_AVAILABLE RECORDS:_

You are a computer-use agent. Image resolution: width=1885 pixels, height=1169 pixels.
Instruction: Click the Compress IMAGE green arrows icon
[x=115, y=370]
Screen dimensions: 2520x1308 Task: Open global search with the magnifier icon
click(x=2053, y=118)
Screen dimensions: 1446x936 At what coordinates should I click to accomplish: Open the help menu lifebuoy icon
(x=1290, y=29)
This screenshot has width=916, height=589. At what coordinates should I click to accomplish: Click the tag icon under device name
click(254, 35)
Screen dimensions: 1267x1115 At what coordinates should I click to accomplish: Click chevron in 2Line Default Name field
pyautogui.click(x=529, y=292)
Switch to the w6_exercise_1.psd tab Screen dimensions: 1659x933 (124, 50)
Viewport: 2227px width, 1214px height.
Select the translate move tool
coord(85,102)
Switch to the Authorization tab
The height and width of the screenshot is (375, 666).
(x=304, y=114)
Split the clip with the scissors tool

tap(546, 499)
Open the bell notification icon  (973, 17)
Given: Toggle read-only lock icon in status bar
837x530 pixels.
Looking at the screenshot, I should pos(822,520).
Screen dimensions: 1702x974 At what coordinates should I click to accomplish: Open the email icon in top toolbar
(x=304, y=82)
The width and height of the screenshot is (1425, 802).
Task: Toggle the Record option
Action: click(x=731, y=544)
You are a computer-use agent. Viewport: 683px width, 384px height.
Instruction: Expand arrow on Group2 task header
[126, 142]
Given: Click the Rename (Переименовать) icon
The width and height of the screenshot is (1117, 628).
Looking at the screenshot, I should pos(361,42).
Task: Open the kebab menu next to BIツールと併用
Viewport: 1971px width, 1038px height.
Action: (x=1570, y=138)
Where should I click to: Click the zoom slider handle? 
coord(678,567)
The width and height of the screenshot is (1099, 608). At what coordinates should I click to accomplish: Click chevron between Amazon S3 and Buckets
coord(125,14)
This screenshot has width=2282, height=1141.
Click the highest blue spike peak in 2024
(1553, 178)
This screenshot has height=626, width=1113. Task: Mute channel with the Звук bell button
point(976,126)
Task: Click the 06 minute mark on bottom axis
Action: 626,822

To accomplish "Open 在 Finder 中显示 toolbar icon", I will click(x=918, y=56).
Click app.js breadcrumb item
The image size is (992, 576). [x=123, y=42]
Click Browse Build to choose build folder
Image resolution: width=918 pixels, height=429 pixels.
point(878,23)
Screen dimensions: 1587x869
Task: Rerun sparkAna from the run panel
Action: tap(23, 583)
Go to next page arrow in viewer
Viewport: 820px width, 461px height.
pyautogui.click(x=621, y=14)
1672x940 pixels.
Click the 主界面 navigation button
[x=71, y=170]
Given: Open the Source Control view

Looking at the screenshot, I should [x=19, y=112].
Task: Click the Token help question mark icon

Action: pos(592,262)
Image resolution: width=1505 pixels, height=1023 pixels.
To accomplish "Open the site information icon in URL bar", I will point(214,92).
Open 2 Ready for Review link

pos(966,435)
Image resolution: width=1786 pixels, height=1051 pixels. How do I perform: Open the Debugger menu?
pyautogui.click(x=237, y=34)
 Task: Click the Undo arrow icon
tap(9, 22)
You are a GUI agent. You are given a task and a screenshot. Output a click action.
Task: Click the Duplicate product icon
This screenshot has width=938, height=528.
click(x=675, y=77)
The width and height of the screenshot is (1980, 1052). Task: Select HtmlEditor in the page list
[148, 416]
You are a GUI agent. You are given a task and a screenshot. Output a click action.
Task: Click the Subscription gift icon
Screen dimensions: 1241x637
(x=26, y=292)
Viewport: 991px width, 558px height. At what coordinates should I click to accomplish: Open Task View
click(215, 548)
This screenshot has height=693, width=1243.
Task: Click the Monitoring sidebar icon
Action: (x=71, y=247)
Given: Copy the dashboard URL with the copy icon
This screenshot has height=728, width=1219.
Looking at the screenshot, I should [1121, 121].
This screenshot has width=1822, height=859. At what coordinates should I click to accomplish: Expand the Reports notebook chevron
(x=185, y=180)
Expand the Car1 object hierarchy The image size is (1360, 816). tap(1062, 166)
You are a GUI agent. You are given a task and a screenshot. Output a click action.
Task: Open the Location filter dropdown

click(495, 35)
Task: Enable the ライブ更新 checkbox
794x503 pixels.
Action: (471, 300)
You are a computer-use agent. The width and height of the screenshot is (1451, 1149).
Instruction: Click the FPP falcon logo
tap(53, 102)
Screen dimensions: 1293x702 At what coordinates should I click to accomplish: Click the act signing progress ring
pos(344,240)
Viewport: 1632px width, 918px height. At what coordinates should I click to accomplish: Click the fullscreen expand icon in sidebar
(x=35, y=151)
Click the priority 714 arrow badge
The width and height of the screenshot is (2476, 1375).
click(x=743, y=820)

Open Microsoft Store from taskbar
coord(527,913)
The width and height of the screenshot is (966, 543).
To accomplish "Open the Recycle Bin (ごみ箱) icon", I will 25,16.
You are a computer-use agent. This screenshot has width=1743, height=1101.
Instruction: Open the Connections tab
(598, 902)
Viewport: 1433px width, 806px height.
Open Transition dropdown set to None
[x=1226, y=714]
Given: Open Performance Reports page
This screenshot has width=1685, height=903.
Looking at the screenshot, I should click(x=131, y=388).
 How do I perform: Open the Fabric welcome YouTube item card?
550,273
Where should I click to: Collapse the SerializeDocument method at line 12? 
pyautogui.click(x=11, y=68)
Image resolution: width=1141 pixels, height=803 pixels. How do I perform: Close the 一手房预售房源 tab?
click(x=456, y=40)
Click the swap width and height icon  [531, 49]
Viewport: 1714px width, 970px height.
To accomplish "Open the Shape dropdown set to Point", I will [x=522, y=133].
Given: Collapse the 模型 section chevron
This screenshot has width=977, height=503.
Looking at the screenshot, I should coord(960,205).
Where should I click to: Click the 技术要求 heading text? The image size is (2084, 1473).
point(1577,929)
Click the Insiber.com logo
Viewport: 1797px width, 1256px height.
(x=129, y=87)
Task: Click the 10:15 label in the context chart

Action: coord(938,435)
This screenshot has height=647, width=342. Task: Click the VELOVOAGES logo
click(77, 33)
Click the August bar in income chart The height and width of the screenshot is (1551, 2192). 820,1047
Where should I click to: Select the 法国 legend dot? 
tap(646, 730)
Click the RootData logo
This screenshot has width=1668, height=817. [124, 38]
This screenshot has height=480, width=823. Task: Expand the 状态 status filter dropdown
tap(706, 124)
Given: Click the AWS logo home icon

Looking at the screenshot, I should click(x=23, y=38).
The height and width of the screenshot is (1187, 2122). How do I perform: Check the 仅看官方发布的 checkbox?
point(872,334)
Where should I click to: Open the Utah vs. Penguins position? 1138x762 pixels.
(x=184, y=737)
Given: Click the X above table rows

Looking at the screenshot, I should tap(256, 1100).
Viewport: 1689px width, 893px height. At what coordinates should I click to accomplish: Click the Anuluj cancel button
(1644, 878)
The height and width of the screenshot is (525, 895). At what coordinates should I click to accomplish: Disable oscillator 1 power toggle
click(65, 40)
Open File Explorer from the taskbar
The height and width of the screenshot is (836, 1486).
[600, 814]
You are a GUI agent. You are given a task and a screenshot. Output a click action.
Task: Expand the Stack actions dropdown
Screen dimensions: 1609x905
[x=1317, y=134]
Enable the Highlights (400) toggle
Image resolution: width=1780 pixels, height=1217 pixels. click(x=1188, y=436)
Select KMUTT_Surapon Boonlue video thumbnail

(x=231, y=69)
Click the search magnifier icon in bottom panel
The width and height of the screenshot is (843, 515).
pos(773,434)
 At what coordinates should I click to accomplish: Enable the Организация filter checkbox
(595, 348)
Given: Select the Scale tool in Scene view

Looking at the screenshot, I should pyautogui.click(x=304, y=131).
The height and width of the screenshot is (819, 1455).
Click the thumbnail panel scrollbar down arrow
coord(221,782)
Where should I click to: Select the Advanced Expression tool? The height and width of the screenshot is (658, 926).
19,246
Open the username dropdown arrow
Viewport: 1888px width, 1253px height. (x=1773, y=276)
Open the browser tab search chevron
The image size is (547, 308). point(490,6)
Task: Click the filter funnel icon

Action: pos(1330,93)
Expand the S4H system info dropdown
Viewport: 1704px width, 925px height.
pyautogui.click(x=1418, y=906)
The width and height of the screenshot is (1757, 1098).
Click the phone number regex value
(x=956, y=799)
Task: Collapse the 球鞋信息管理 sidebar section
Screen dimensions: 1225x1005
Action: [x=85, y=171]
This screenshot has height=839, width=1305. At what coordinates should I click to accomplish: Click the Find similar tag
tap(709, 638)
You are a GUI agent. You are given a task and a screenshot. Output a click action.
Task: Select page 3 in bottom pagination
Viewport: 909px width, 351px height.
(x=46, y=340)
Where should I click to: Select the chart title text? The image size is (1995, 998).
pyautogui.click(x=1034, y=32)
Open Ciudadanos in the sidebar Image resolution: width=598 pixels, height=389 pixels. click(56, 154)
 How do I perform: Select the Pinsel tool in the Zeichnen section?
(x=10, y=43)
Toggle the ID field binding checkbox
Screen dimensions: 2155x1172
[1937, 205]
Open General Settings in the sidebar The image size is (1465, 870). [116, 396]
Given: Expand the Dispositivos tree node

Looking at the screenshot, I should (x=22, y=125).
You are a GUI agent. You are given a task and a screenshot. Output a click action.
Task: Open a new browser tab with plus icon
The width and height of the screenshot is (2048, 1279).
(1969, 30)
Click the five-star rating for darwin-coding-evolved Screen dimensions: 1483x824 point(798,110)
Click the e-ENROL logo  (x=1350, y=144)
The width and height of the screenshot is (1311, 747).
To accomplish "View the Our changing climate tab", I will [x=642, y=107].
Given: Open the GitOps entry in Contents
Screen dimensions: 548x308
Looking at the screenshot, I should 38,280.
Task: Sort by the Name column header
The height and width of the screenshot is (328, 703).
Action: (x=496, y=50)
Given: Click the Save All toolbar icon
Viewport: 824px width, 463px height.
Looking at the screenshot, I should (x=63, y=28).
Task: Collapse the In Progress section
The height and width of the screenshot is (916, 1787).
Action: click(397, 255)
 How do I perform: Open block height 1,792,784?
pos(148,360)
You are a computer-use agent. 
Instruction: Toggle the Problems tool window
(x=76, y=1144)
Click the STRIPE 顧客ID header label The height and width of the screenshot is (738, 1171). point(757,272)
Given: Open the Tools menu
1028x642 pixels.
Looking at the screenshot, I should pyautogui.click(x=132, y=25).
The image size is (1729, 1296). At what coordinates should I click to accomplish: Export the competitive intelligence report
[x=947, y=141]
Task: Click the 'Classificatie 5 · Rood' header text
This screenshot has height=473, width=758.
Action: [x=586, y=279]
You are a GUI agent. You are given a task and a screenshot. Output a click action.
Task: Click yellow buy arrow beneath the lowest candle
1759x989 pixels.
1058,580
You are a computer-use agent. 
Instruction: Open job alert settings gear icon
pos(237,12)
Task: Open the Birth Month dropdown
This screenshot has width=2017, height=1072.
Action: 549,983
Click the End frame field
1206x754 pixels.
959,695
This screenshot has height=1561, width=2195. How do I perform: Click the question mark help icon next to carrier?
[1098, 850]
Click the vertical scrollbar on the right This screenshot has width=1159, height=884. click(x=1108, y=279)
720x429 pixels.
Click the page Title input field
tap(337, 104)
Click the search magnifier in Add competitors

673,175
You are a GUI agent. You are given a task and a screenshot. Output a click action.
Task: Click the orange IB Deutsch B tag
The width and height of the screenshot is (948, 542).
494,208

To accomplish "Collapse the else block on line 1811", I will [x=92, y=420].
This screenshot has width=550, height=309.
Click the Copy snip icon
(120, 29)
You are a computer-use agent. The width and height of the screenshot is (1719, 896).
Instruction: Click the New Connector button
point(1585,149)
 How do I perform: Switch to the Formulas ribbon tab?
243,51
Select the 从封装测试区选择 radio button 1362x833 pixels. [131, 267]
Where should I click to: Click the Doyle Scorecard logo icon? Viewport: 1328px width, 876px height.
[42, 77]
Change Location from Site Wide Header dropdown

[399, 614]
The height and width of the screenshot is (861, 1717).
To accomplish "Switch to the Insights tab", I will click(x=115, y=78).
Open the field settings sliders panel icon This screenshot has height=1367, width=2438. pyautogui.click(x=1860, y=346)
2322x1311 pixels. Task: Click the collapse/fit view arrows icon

_AIM OF THE EXERCISE:_ Produce a word-for-word copy of everything above from the line holding "Open Ciudadanos in" down to the line holding "Open General Settings", with both of those lines kept.

_ANSWER TO THIS TASK:_
Open Ciudadanos in the sidebar Image resolution: width=598 pixels, height=389 pixels. click(56, 154)
 How do I perform: Select the Pinsel tool in the Zeichnen section?
(x=10, y=43)
Toggle the ID field binding checkbox
Screen dimensions: 2155x1172
[1937, 205]
Open General Settings in the sidebar The image size is (1465, 870). [116, 396]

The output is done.